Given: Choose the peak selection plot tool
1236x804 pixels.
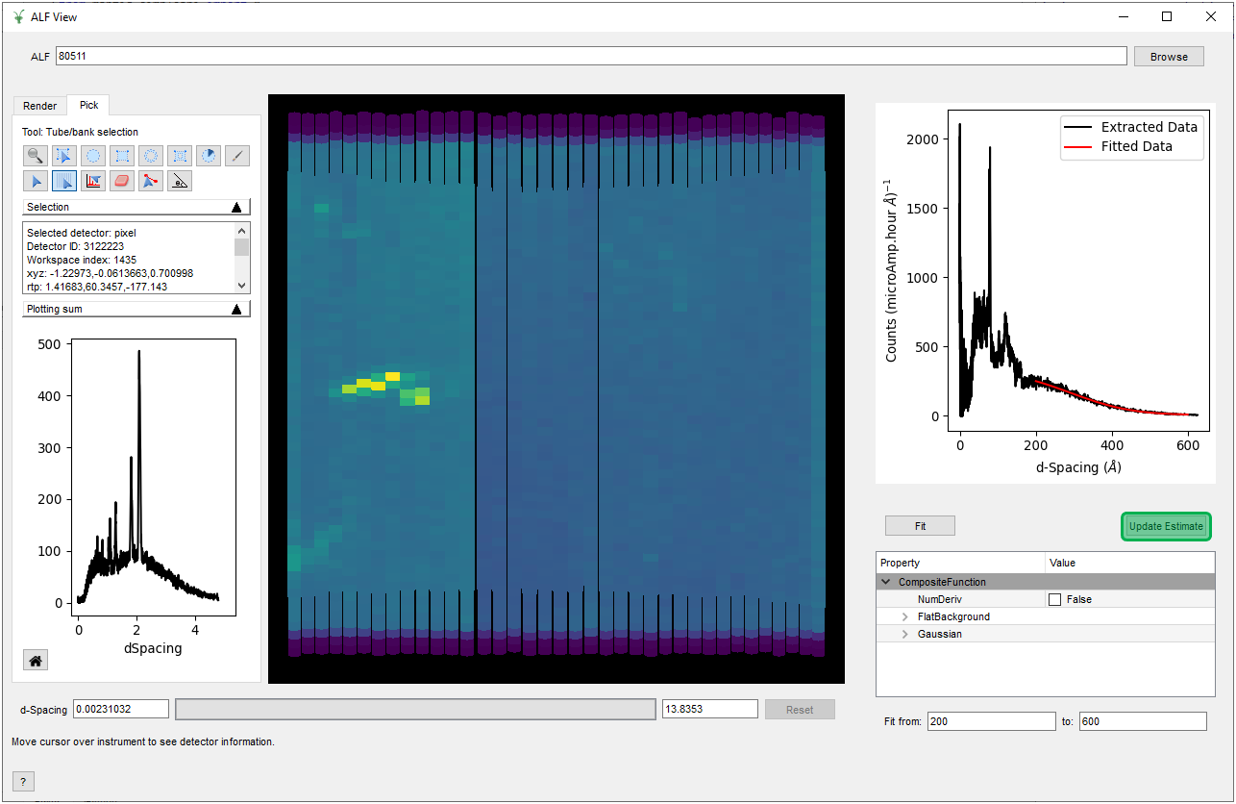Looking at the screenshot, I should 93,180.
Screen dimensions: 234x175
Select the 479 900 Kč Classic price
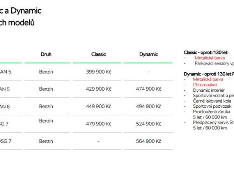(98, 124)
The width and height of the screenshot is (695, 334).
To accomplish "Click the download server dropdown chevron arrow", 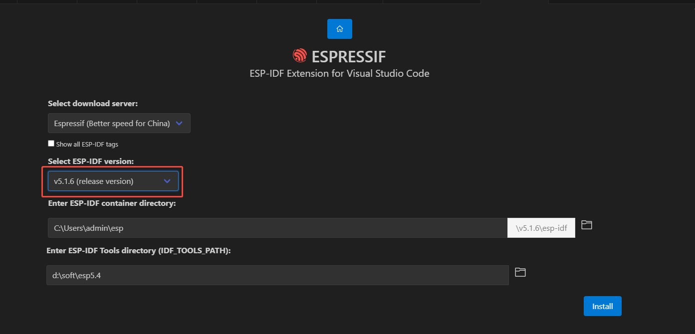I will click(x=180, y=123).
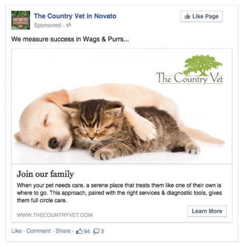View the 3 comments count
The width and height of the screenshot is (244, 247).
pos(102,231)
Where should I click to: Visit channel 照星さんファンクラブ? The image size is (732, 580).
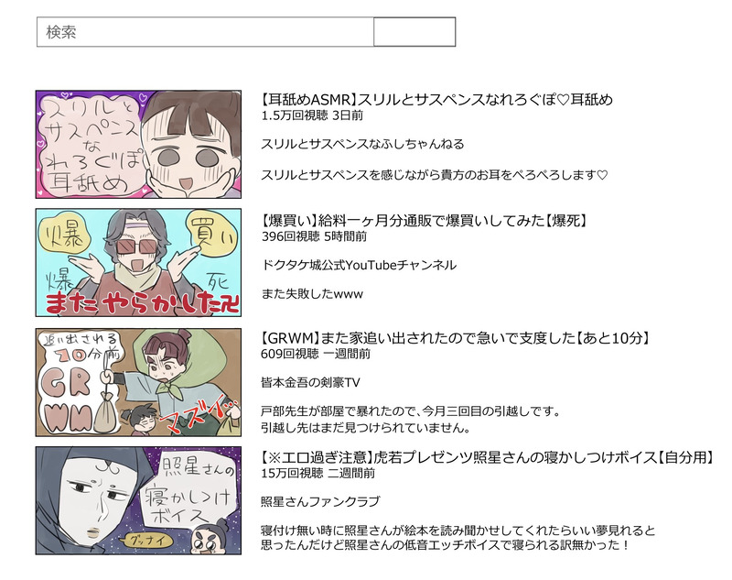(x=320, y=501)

============================================================

▶ _Exercise details_
Return, character for character, every line starting with the one containing "Where should I" and going on through the end of the entries. Omit the pictures from your answer.

▶ _Answer below_
Where should I click to: Visit channel 照星さんファンクラブ? The image size is (732, 580).
(x=320, y=501)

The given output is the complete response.